● **Your instructions**: Reproduce the following entries exactly, leaving nothing out.

● **Entries supplied**:
---------------
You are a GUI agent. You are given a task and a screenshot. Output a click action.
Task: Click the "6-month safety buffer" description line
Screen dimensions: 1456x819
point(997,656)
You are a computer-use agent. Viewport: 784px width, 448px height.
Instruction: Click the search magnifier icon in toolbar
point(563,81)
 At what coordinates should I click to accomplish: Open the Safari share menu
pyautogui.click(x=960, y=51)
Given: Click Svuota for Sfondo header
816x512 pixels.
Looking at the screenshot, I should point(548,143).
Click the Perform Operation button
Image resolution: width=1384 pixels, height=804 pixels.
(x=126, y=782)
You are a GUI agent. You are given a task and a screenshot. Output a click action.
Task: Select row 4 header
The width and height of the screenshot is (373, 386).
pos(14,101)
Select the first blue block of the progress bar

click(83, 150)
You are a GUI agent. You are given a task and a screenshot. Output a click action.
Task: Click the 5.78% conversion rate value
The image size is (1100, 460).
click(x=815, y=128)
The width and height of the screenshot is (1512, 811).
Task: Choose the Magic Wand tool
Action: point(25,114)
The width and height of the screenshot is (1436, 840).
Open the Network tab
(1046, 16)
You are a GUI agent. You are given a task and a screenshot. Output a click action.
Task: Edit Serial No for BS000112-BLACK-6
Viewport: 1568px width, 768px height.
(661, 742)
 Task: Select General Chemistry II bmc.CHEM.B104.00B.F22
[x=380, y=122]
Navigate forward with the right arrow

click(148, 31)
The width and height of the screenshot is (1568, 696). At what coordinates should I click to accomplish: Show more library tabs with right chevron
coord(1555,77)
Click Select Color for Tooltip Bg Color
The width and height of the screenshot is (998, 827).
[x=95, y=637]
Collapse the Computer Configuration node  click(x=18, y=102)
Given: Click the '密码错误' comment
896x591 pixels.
---------------
● **Solution for this exercise**:
You are a GUI agent. You are given a task and a screenshot. Output a click action.
Task: Click the "6-month safety buffer" description line
Screen dimensions: 1456x819
point(997,656)
You are a computer-use agent. Viewport: 784px width, 448px height.
Instruction: Click the search magnifier icon in toolbar
point(563,81)
 At what coordinates should I click to accomplish: Open the Safari share menu
pyautogui.click(x=960, y=51)
Given: Click Svuota for Sfondo header
816x512 pixels.
Looking at the screenshot, I should point(548,143).
Click the Perform Operation button
Image resolution: width=1384 pixels, height=804 pixels.
(x=126, y=782)
You are a GUI agent. You are given a task and a screenshot. Output a click action.
Task: Select row 4 header
The width and height of the screenshot is (373, 386).
pos(14,101)
Select the first blue block of the progress bar

click(83, 150)
You are a GUI agent. You are given a task and a screenshot. Output a click action.
Task: Click the 5.78% conversion rate value
The image size is (1100, 460).
click(x=815, y=128)
The width and height of the screenshot is (1512, 811).
Task: Choose the Magic Wand tool
Action: point(25,114)
The width and height of the screenshot is (1436, 840).
Open the Network tab
(1046, 16)
You are a GUI agent. You are given a task and a screenshot. Output a click action.
Task: Edit Serial No for BS000112-BLACK-6
Viewport: 1568px width, 768px height.
(661, 742)
 Task: Select General Chemistry II bmc.CHEM.B104.00B.F22
[x=380, y=122]
Navigate forward with the right arrow

click(148, 31)
The width and height of the screenshot is (1568, 696). At what coordinates should I click to accomplish: Show more library tabs with right chevron
coord(1555,77)
Click Select Color for Tooltip Bg Color
The width and height of the screenshot is (998, 827).
[x=95, y=637]
Collapse the Computer Configuration node  click(x=18, y=102)
Given: Click the '密码错误' comment
896x591 pixels.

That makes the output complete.